Source

Webware / DocSupport / PyFontify.py

"""Module to analyze Python source code; for syntax coloring tools.

Interface:
    tags = fontify(pytext, searchfrom, searchto)

The 'pytext' argument is a string containing Python source code.
The (optional) arguments 'searchfrom' and 'searchto' may contain a slice in pytext.
The returned value is a list of tuples, formatted like this:
    [('keyword', 0, 6, None),
     ('keyword', 11, 17, None),
     ('comment', 23, 53, None), ...]
The tuple contents are always like this:
    (tag, startindex, endindex, sublist)
tag is one of ('comment', 'string', 'keyword', 'function', 'class')
sublist is not used, hence always None.

"""

# Based on FontText.py by Mitchell S. Chapman,
# which was modified by Zachary Roadhouse,
# then un-Tk'd by Just van Rossum.
# Many thanks for regular expression debugging & authoring are due to:
#    Tim (the-incredib-ly y'rs) Peters and Christian Tismer
# So, who owns the copyright? ;-) How about this:
# Copyright 1996-1997:
#    Mitchell S. Chapman,
#    Zachary Roadhouse,
#    Tim Peters,
#    Just van Rossum
#
# Version 0.4 - changes copyright (c) 2001 Mark Pilgrim (f8dy@diveintopython.org)
#   2001/02/05 - MAP - distinguish between class and function identifiers
#   2001/03/21 - MAP - get keywords from keyword module (instead of hard-coded list)
#   2001/03/22 - MAP - use re module instead of deprecated regex module
#
# 2005/09/09 - deprecated string functions removed by Christoph Zwerschke

__version__ = "0.4"

import re, keyword

# Build up a regular expression which will match anything interesting,
# including multi-line triple-quoted strings.
commentPat = "#.*"

pat = "q[^\q\n]*(\\\\[\000-\377][^\q\n]*)*q"
quotePat = pat.replace("q", "'") + "|" + pat.replace('q', '"')

# Way to go, Tim!
pat = """
qqq
[^\\q]*
(
    (   \\\\[\000-\377]
    |   q
        (   \\\\[\000-\377]
        |   [^\\q]
        |   q
            (   \\\\[\000-\377]
            |   [^\\q]
            )
        )
    )
    [^\\q]*
)*
qqq
"""
pat = ''.join(pat.split()) # get rid of whitespace
tripleQuotePat = pat.replace("q", "'") + "|" + pat.replace('q', '"')

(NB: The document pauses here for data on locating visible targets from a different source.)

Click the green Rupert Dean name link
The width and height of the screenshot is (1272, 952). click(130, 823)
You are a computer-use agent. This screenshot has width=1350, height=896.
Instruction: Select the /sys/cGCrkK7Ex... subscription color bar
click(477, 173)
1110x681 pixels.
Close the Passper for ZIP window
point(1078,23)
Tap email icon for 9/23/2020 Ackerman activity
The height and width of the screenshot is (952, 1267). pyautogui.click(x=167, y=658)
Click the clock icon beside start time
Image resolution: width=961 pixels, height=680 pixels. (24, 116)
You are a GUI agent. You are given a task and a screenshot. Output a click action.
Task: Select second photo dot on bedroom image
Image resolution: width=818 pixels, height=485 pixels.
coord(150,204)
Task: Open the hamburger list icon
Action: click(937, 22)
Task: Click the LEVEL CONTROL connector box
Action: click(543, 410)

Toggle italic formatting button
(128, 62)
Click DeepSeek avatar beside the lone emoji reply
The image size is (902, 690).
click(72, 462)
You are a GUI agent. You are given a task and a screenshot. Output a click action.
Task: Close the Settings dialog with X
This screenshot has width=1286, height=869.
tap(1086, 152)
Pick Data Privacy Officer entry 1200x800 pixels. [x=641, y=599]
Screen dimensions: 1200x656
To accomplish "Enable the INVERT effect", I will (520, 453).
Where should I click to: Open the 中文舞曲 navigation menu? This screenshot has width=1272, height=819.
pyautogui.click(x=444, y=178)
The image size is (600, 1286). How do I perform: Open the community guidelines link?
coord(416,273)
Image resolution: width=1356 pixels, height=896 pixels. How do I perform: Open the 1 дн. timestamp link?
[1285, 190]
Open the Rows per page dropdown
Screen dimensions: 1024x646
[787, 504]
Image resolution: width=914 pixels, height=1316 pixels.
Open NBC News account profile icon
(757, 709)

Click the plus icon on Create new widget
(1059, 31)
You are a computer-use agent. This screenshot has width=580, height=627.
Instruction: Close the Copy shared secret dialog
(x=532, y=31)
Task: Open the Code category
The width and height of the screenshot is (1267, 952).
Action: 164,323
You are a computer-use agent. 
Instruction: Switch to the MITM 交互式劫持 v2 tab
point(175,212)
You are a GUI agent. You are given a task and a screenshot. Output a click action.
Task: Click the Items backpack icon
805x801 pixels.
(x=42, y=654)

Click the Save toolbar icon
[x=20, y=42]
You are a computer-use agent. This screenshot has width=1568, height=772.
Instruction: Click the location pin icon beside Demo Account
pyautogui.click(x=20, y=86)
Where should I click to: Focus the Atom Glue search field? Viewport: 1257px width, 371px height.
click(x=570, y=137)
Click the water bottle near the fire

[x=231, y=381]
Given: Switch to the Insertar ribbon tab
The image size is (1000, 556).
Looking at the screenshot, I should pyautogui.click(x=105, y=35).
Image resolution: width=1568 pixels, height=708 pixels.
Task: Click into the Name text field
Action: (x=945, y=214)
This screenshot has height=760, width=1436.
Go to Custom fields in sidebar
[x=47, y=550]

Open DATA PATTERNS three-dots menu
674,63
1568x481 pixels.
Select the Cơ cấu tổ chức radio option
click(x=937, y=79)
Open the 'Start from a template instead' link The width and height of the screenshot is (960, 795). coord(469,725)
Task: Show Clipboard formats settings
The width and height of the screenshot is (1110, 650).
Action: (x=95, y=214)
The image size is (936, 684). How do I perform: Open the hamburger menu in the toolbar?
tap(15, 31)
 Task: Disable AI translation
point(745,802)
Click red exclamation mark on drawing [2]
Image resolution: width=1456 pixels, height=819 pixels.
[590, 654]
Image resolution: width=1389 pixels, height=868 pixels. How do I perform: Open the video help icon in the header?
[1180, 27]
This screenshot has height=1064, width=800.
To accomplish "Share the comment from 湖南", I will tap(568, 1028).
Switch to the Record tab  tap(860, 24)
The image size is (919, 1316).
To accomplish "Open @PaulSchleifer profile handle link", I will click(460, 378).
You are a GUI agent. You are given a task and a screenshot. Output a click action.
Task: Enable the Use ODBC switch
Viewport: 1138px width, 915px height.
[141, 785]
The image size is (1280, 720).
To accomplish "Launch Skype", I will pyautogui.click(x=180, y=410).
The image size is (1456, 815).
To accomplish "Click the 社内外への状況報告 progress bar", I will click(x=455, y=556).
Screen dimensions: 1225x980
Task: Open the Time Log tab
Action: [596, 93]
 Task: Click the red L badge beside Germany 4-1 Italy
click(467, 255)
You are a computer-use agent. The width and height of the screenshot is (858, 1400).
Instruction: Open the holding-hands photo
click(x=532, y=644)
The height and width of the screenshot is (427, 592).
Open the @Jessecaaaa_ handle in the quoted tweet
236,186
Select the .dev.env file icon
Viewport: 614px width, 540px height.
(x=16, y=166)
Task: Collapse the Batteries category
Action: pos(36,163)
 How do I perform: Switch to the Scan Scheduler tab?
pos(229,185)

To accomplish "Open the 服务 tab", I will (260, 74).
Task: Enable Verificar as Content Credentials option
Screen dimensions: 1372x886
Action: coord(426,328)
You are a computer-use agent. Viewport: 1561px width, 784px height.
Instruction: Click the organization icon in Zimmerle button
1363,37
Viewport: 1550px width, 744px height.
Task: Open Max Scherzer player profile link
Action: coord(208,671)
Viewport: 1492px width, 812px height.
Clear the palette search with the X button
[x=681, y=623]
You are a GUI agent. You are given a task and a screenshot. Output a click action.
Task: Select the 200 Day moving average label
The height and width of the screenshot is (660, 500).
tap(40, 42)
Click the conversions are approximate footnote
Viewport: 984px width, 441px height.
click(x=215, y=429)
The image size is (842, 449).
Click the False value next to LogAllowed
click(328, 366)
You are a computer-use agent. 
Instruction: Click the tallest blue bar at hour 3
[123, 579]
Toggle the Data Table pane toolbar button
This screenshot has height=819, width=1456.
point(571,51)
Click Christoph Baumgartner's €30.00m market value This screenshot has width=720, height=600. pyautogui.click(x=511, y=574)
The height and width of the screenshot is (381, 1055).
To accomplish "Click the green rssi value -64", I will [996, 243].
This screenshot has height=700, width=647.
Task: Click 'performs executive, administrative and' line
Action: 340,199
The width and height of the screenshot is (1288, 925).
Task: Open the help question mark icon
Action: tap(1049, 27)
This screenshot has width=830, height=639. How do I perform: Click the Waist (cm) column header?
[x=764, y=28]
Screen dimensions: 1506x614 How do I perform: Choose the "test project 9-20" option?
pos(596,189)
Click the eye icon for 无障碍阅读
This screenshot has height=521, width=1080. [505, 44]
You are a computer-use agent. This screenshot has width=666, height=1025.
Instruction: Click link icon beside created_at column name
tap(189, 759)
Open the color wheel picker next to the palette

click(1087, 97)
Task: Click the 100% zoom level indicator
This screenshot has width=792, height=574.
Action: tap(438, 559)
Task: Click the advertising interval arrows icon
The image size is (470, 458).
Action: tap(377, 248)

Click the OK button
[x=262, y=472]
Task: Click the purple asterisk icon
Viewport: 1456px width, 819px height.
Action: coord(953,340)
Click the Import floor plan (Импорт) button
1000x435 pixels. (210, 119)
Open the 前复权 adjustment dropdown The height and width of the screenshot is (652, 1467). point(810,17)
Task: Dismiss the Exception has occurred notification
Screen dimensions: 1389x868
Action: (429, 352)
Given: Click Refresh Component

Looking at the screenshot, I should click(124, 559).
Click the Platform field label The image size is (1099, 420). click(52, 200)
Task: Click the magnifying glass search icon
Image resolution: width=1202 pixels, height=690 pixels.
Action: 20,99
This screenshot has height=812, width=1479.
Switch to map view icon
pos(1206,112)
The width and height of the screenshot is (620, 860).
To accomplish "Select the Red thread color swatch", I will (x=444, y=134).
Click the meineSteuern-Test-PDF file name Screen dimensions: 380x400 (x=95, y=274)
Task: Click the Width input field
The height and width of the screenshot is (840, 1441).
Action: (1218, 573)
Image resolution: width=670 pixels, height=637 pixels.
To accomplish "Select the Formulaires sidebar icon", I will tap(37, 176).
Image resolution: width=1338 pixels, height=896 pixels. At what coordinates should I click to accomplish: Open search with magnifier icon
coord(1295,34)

# Build up a regular expression which matches all and only Python keywords.
# This will let us skip the uninteresting identifier references.
# nonKeyPat identifies characters which may legally precede a keyword pattern.
nonKeyPat = "(^|[^a-zA-Z0-9_.\"'])"
keywordsPat = '|'.join(keyword.kwlist)
keyPat = nonKeyPat + "(" + keywordsPat + ")" + nonKeyPat

matchPat = keyPat + "|" + commentPat + "|" + tripleQuotePat + "|" + quotePat
matchRE = re.compile(matchPat)

idKeyPat = "[ \t]*[A-Za-z_][A-Za-z_0-9.]*" # ident with leading whitespace
idRE = re.compile(idKeyPat)


def fontify(pytext, searchfrom=0, searchto=None):
    if searchto is None:
        searchto = len(pytext)
    tags = []
    commentTag = 'comment'
    stringTag = 'string'
    keywordTag = 'keyword'
    functionTag = 'function'
    classTag = 'class'

    start = 0
    end = searchfrom
    while 1:
        matchObject = matchRE.search(pytext, end)
        if not matchObject:
            break
        start, end = matchObject.span()
        match = matchObject.group(0)
        c = match[0]
        if c not in "#'\"":
            # Must have matched a keyword.
            if start == searchfrom:
                # this is the first keyword in the text
                match = match[:-1] # only a space at the end
            else:
                # there's still a redundant char before and after it
                match = match[1:-1]
                start += 1
            end -= 1
            tags.append((keywordTag, start, end, None))
            # If this was a defining keyword,
            # look ahead to the following identifier.
            if match in ('def', 'class'):
                idMatchObject = idRE.search(pytext, end)
                if idMatchObject:
                    start, end = idMatchObject.span()
                    match = idMatchObject.group(0)
                    tags.append((match == 'def' and functionTag or classTag,
                        start, end, None))
        elif c == "#":
            tags.append((commentTag, start, end, None))
        else:
            tags.append((stringTag, start, end, None))
    return tags


def test(path):
    f = open(path)
    text = f.read()
    f.close()
    tags = fontify(text)
    for tag, start, end, sublist in tags:
        print tag, repr(text[start:end]), start, end